Sunday, October 12, 2008

Waves of Mu

The first sign that Waves of Mu is trying just a little too hard is when, to enter the theater, you have to take off your shoes and walk through an art installation that resembles the mind. You go in one ear and it all comes out the other, but that's actually pretty neat: walking on squishy foam that bounces like brain tissue, getting bossed about by a secretary who happens to be the thalamus. No, what's working too hard in Amy Caron's world is that we're offered chocolate and champagne, neither of which represent anything, and for a play that's obsessed on how our senses (mirror neurons) translate information to produce empathy, it doesn't do to send out mixed signals.

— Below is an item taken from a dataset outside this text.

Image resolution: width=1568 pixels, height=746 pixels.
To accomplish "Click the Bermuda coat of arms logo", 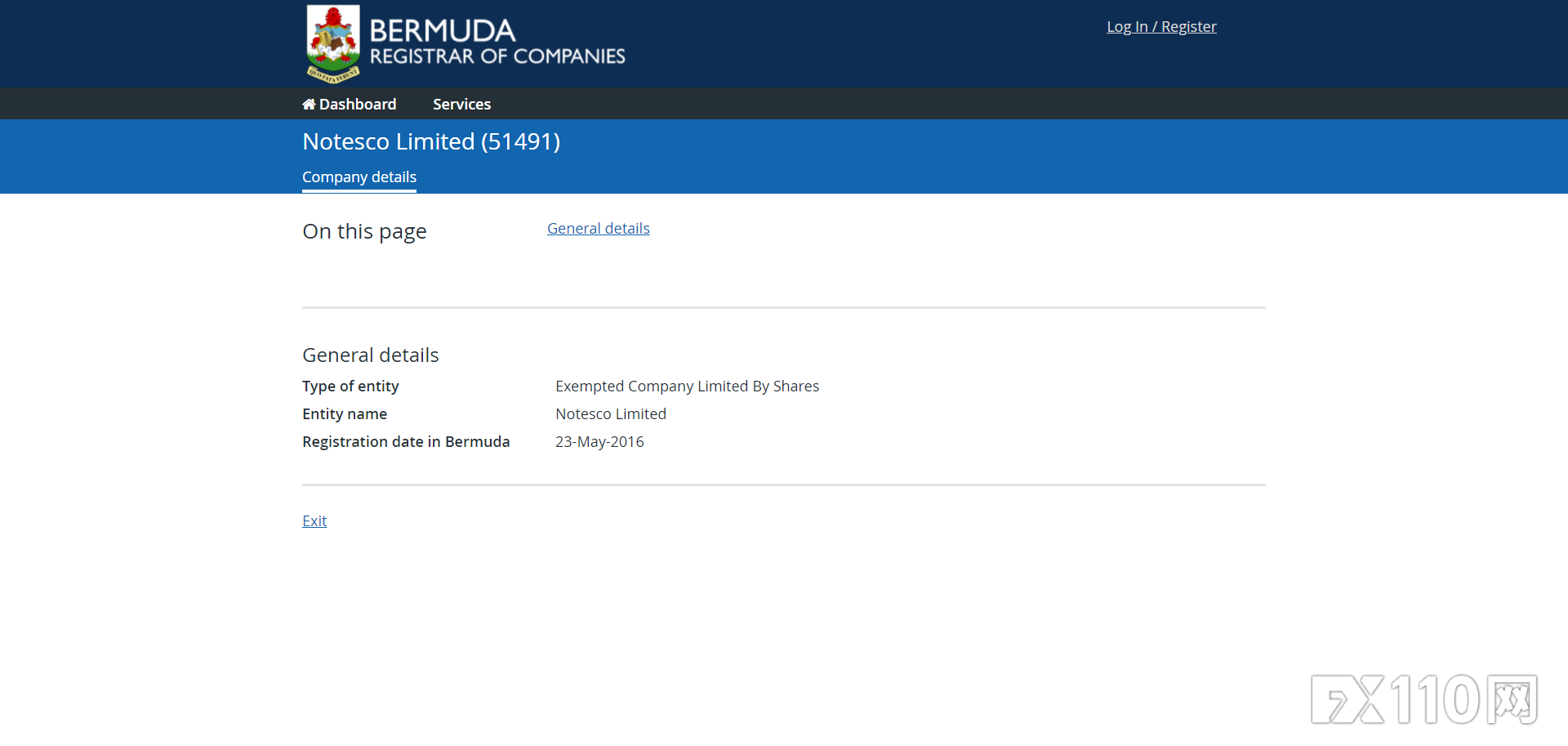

After the exhibit, we're loaded into a theater-turned-laboratory, made to sign waivers, and prepared to participate in several psychological experiments. As it turns out, another disappointment, we're actually just meant to watch (there's perhaps too much emphasis on the video of this mulidisciplinary work). At first, we look at random dots and gradually associate them with human shapes; next, we move on to a video of a baby, and our inherent understanding of the complex facial expressions it is learning. It's obvious, but not painfully so (unless cuteness irritates you).

However, these moments are surrounded by some very loose connections to an interview with the quite charismatic V. S. Ramachandran. Sarah flips out in a demonstration of compulsive echolailic language, two assistants describe Amy's balloon blowing in a literal and then figurative fashion, our shoes are given to us as presents--but these events have little to do with empathy. Other scenes--a video of the 2008 NFC Championship, the ensuing relaxation conjured up by watching a cat, and a meditative exercise about gravity--go on long after the point is made. Caron is clearly fascinated with this world, and wholly at play, be it with small-talk and string or interpretive dance. However, audiences may find their mirror neurons out of sync with her ultimately cloying presentation.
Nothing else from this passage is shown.